§ **Directions**:
Each entry below is to be duplicated verbatim.

**********

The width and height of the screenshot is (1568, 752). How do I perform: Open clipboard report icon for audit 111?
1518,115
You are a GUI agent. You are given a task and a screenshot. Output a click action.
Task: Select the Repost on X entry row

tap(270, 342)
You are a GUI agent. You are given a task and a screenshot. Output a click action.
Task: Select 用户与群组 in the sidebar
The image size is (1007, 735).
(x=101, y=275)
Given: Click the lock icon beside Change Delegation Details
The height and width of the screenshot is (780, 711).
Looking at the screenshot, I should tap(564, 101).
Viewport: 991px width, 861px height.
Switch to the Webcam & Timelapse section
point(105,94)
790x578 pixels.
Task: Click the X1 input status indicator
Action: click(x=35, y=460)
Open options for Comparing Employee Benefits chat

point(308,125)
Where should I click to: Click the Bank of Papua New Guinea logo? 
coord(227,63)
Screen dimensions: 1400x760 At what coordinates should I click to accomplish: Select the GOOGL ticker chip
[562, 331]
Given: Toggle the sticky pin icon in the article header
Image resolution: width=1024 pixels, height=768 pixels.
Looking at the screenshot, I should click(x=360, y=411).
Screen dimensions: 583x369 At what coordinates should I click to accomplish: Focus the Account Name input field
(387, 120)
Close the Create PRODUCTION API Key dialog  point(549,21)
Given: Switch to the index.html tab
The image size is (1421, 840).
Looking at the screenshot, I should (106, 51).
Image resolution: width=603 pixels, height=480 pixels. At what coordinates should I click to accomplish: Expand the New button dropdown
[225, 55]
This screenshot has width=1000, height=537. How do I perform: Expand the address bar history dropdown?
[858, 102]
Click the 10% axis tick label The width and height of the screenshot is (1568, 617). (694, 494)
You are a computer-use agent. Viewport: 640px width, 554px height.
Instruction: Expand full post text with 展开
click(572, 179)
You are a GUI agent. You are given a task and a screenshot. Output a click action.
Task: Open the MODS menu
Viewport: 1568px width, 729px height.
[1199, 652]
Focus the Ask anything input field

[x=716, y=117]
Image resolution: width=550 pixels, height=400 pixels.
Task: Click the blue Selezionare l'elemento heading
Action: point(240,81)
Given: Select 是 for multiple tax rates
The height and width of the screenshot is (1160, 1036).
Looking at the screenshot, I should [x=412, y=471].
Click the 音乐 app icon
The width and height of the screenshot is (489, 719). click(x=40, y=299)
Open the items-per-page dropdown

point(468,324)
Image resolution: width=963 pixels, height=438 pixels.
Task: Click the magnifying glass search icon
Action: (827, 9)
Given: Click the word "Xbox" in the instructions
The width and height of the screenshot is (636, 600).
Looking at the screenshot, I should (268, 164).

**********

§ **Response to the exercise**:
The width and height of the screenshot is (1568, 752). How do I perform: Open clipboard report icon for audit 111?
1518,115
You are a GUI agent. You are given a task and a screenshot. Output a click action.
Task: Select the Repost on X entry row

tap(270, 342)
You are a GUI agent. You are given a task and a screenshot. Output a click action.
Task: Select 用户与群组 in the sidebar
The image size is (1007, 735).
(x=101, y=275)
Given: Click the lock icon beside Change Delegation Details
The height and width of the screenshot is (780, 711).
Looking at the screenshot, I should tap(564, 101).
Viewport: 991px width, 861px height.
Switch to the Webcam & Timelapse section
point(105,94)
790x578 pixels.
Task: Click the X1 input status indicator
Action: click(x=35, y=460)
Open options for Comparing Employee Benefits chat

point(308,125)
Where should I click to: Click the Bank of Papua New Guinea logo? 
coord(227,63)
Screen dimensions: 1400x760 At what coordinates should I click to accomplish: Select the GOOGL ticker chip
[562, 331]
Given: Toggle the sticky pin icon in the article header
Image resolution: width=1024 pixels, height=768 pixels.
Looking at the screenshot, I should click(x=360, y=411).
Screen dimensions: 583x369 At what coordinates should I click to accomplish: Focus the Account Name input field
(387, 120)
Close the Create PRODUCTION API Key dialog  point(549,21)
Given: Switch to the index.html tab
The image size is (1421, 840).
Looking at the screenshot, I should (106, 51).
Image resolution: width=603 pixels, height=480 pixels. At what coordinates should I click to accomplish: Expand the New button dropdown
[225, 55]
This screenshot has width=1000, height=537. How do I perform: Expand the address bar history dropdown?
[858, 102]
Click the 10% axis tick label The width and height of the screenshot is (1568, 617). (694, 494)
You are a computer-use agent. Viewport: 640px width, 554px height.
Instruction: Expand full post text with 展开
click(572, 179)
You are a GUI agent. You are given a task and a screenshot. Output a click action.
Task: Open the MODS menu
Viewport: 1568px width, 729px height.
[1199, 652]
Focus the Ask anything input field

[x=716, y=117]
Image resolution: width=550 pixels, height=400 pixels.
Task: Click the blue Selezionare l'elemento heading
Action: point(240,81)
Given: Select 是 for multiple tax rates
The height and width of the screenshot is (1160, 1036).
Looking at the screenshot, I should [x=412, y=471].
Click the 音乐 app icon
The width and height of the screenshot is (489, 719). click(x=40, y=299)
Open the items-per-page dropdown

point(468,324)
Image resolution: width=963 pixels, height=438 pixels.
Task: Click the magnifying glass search icon
Action: (827, 9)
Given: Click the word "Xbox" in the instructions
The width and height of the screenshot is (636, 600).
Looking at the screenshot, I should (268, 164).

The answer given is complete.